Murió Francisco Segundo Chávez Verde y el magisterio caroreño está de luto. Me dicen fue un educador estricto, consecuente y productivo, pero yo no lo conocí ni lo recuerdo profesor. Lo recuerdo de la infancia y eso es suficiente para conocer su trayectoria porque de niño mostró su toque de distancia y su don de sobrevolar los abismos del alma con alas de bondad.
Chicogundo tenía un compromiso suave con el mundo, vivía a distancia de las emociones atávicas y su discurrir por los caminos sociales era en condición de pasajero de un tren cuyo destino solamente él conocía. Nació en una casa mágica donde los niños de toda la cuadra acudían en grupo para disfrutar de aventuras cotidianas bajo la tutela de una sabia mujer, frondosa de cariño y palabras alegres y un hombre pedestal que en silencio magnánimo fungía de adusto rector en el reino de las fantasías infantiles.
Don Chico, Francisco Chávez, era orfebre callado y humilde que mantenía la realidad sobre una piedra blanca de rio, mientras su esposa Doña Carmen Verde de Chávez, maestra de profesión y corazón era también Hada Madrina que ponía aliento de caramelo a todo lo que inventábamos bajo la sombra de un Almendro.
Don chico religiosamente le daba mantenimiento, todas las tardes, a una lustrosa Willis azul. El debajo de la camioneta y Chicogundo pasándole las llaves en combinación perfecta de un cirujano experto y un enfermero instrumentista que no necesitaba palabras para saber que objeto debía poner en manos del curador, según adelantaba en su proceso del arreglo mecánico.
Con Doña Carmen aprendimos a deleitarnos de la poesía declamada por Luis Edgardo Ramírez, tenía todos sus discos y ella acompañaba con su voz de soprano el tono grave y cálido del artista oculto en el tocadiscos marrón que Chichina había adornado con un manto de tejido a dos agujas.
Chicogundo amaba a los animales, con ellos siempre mantuvo una comunicación estrecha en la cual había códigos que los terceros nunca entendimos. Gatos y pájaros fundamentalmente. Era tanta su pasión por las aves que llegó un momento que había hileras de jaulas en las paredes del corredor que servía de antesala a las habitaciones. Don Chico para solucionar el problema de limpieza que ello representaba decidido construir una inmensa jaula que ocupó buena parte del jardín interior. Sus medidas eran tres por tres por dos de alto, con techo de malla y caña brava encima de los nidos.

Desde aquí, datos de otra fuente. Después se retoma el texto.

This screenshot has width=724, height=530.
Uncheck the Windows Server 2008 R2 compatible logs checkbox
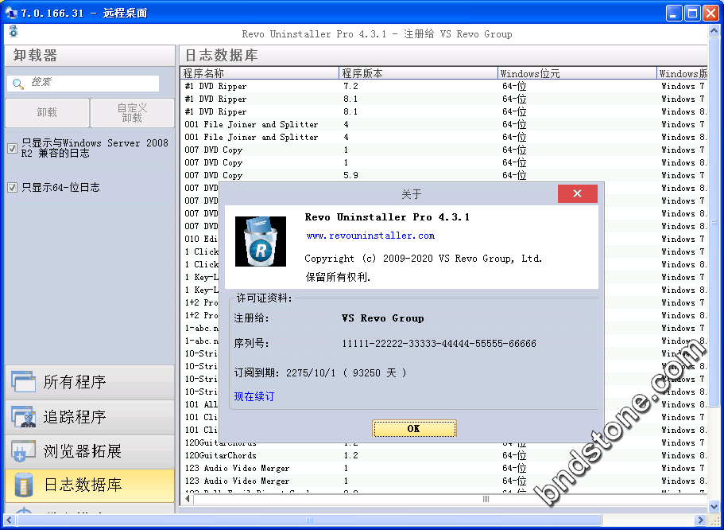12,148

Allí había turpiales, arrendajos, azulejos, chuchubas, canarios tejeros, picos de plata, cardenalitos y otros de trinos y colores diversos. Algunas veces intentaban pelear entre ellos y Chicogundo les hablaba con voz firme e inmediatamente se quedaban quietos, El único que entraba a la jaula era él porque su presencia amiga no era recibida con revoloteos desesperados sino más bien algunos se posaban sobre sus hombros mientras le cantaban en lenguaje cómplice.
Yo lo veía maravillado por esa relación hermosa, porque una amistad de tal naturaleza no era usual ya que por instintos las aves huyen de los humanos. Luego leí que algunas personas como Chicogundo tienen una vibración energética que les permite funcionar en armonía con los pájaros. Lectura que me trajo a la memoria un comentario que una vez me hizo. ”Mis pájaros están tristes porque necesitan Cielo”. A los pocos días, una tarde de nubes blancas y Sol marciano Chicogundo entro a la jaula y dejó la puerta abierta, entró y con gestos suaves, moviendo los brazos de arriba hacia abajo en semicírculos, les decía a sus amigos que volaran al cielo. Algunos se sujetaban a los lados y al techo pero Chicogundo con palabras amables les indicaba que su misión de vida era volar a campo abierto. Cuando la jaula quedo vacía Chicogundo sonrió y lloró al mismo tiempo. Continuó moviendo los brazos cono despedida a sus amigos del aire. La última vez que lo vi, cuarenta años después de aquellos días estaba criando canarios. Ahora me entero que alzó vuelo, lo imagino moviendo los brazos como aquella tarde y salir volando a través de un portal de luz buscando el cielo. Dios lo acoja en su seno. Dios con nosotros.